ROS的一个主要成分过氧化氢,多年来被认为是好氧生物不可避免的但又是不期望的副产物,如果消耗的更快对细胞更有利。但是近来更多的被各大研讨会强调,哺乳动物能够通过产生过氧化氢介导多种不同的生理反应,比如细胞增殖、分化和迁移等。这个过程意味着“氧化还原”在细胞正常过程和疾病进展,如血管生成、氧化应激和衰老以及癌症等过程中起着信号作用。一种简单高灵敏度的过氧化氢检测方法具有广泛的分析应用价值。不论在监测食品、消费品和环境水,如雨水,中低水平的过氧化氢,还是在检测过氧化氢水平来研究其是否作为信号传导分子还是诱导很多疾病的发生方面都具有重要的地位。
荧光探针是活体细胞实时成像的一个基石以及是细胞生物学上的一个强有力的工具。源于荧光蛋白的基因编码的探针在实时观测和追踪胞内不同过程中正起着引领革命的作用。最近的一些进步,包括用于测量活体细胞中生物分子的表达和定位的“被动”标记物的不断发展,和开发的监测更复杂的胞内过程,如小分子信使的动力学变化过程、蛋白酶激活过程和蛋白-蛋白间相互作用过程等,指示器的不断出现,都推动了荧光蛋白的细胞生物学方面的发展。
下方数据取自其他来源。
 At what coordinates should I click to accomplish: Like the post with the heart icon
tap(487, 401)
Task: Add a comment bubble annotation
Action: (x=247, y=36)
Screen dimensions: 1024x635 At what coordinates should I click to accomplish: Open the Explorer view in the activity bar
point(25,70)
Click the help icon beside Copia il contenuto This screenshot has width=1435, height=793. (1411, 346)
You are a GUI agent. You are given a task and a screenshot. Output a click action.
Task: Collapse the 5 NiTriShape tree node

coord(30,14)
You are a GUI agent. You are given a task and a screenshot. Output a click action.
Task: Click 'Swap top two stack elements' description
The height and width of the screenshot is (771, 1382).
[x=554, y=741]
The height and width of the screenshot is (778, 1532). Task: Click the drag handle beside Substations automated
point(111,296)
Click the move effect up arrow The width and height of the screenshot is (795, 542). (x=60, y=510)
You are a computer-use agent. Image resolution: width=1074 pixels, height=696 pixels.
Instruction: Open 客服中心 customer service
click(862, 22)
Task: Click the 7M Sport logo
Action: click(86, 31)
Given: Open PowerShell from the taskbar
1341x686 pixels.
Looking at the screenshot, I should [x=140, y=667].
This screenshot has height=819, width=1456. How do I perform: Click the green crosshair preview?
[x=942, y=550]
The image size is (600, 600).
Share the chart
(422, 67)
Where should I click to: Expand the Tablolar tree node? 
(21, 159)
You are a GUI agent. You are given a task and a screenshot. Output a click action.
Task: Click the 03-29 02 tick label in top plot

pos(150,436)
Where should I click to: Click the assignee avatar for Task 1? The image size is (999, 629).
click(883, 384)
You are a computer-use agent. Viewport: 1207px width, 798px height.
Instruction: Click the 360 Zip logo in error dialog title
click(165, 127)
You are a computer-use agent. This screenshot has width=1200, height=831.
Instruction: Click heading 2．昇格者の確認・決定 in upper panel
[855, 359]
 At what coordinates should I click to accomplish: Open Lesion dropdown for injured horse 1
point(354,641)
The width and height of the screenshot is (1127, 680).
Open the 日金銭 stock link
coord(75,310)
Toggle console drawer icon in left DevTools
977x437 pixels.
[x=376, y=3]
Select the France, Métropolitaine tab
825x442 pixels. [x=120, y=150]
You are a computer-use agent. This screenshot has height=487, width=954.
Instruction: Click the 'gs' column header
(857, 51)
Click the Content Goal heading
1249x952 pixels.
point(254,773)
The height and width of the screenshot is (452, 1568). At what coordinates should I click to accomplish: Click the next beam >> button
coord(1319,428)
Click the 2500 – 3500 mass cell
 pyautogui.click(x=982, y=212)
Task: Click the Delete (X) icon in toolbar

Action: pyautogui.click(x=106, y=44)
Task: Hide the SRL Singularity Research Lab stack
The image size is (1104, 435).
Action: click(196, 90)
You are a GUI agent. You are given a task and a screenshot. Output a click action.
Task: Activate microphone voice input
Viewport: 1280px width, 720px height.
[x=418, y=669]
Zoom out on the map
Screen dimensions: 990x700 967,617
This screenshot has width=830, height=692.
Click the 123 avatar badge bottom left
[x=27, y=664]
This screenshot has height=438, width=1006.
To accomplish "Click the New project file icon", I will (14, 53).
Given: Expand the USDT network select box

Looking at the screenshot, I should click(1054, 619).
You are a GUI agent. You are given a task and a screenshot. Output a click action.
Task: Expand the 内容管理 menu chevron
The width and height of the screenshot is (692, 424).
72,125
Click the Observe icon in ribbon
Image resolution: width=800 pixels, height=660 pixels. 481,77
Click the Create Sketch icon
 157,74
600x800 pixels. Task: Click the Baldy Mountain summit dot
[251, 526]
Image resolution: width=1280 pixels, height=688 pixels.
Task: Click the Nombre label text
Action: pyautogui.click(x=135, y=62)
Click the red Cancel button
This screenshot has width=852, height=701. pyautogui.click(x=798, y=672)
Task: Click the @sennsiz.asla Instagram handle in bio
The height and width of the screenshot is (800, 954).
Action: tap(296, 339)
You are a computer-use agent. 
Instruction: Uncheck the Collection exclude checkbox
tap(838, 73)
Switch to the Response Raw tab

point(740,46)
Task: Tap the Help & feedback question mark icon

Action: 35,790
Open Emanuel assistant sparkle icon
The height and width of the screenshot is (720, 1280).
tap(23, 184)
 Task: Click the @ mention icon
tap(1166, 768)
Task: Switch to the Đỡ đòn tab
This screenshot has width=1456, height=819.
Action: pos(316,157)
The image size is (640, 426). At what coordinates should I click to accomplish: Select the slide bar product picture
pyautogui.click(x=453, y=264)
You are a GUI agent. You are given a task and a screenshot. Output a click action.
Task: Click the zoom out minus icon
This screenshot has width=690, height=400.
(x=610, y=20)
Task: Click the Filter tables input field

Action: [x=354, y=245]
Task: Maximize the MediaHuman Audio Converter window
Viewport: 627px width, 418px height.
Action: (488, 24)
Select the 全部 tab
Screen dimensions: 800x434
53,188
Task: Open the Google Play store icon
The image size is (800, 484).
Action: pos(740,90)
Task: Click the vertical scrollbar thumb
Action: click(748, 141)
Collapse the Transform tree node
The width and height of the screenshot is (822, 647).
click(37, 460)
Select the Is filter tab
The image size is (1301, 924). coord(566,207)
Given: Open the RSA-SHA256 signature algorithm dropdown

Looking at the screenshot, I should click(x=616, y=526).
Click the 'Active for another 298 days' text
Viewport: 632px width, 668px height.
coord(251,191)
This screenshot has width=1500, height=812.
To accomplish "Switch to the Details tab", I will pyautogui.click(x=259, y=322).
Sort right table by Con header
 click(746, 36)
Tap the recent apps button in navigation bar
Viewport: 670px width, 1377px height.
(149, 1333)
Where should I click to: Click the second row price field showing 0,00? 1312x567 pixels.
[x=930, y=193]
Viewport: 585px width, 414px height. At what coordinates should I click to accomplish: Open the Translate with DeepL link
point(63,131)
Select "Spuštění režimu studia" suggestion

为了在胞内检测过氧化氢这一重要的信号分子,相关报道的基因编码型探针也已经有被开发出来,但是响应更加快速、更灵敏以及更准确的生物探针还有待被开发,进而弥补现有过氧化氢检测方法存在的不足,以及对推动氧化还原信号传导的研究、生理和病理的研究具有重要意义。
发明内容
本发明的目的就是针对现有过氧化氢检测方法的不足,通过基因融合的手段构建一种能在体内、体外均对过氧化氢具有高灵敏性和高选择性的基因编码型荧光生物探针的构建方法。
本发明的第二个目的在于提供一种对过氧化氢特异性响应的基因编码型荧光生物探针。
本发明的第三个目的在于提供一种多核苷酸分子。
本发明的第四个目的在于提供一种重组质粒。
本发明的第五个目的在于提供对过氧化氢特异性响应的基因编码型荧光生物探针的应用。
为了实现上述目的,本发明提供了一种对过氧化氢特异性响应的基因编码型荧光生物探针的构建方法,其特征在于,所述构建方法为将对过氧化氢特异性敏感的PrxA和TrxA分别融合到cpYFP荧光蛋白的两端。
作为一个优选方案,先将TrxA氨基酸序列的半胱氨酸替换为极性氨基酸,得到TrxA突变体再进行融合。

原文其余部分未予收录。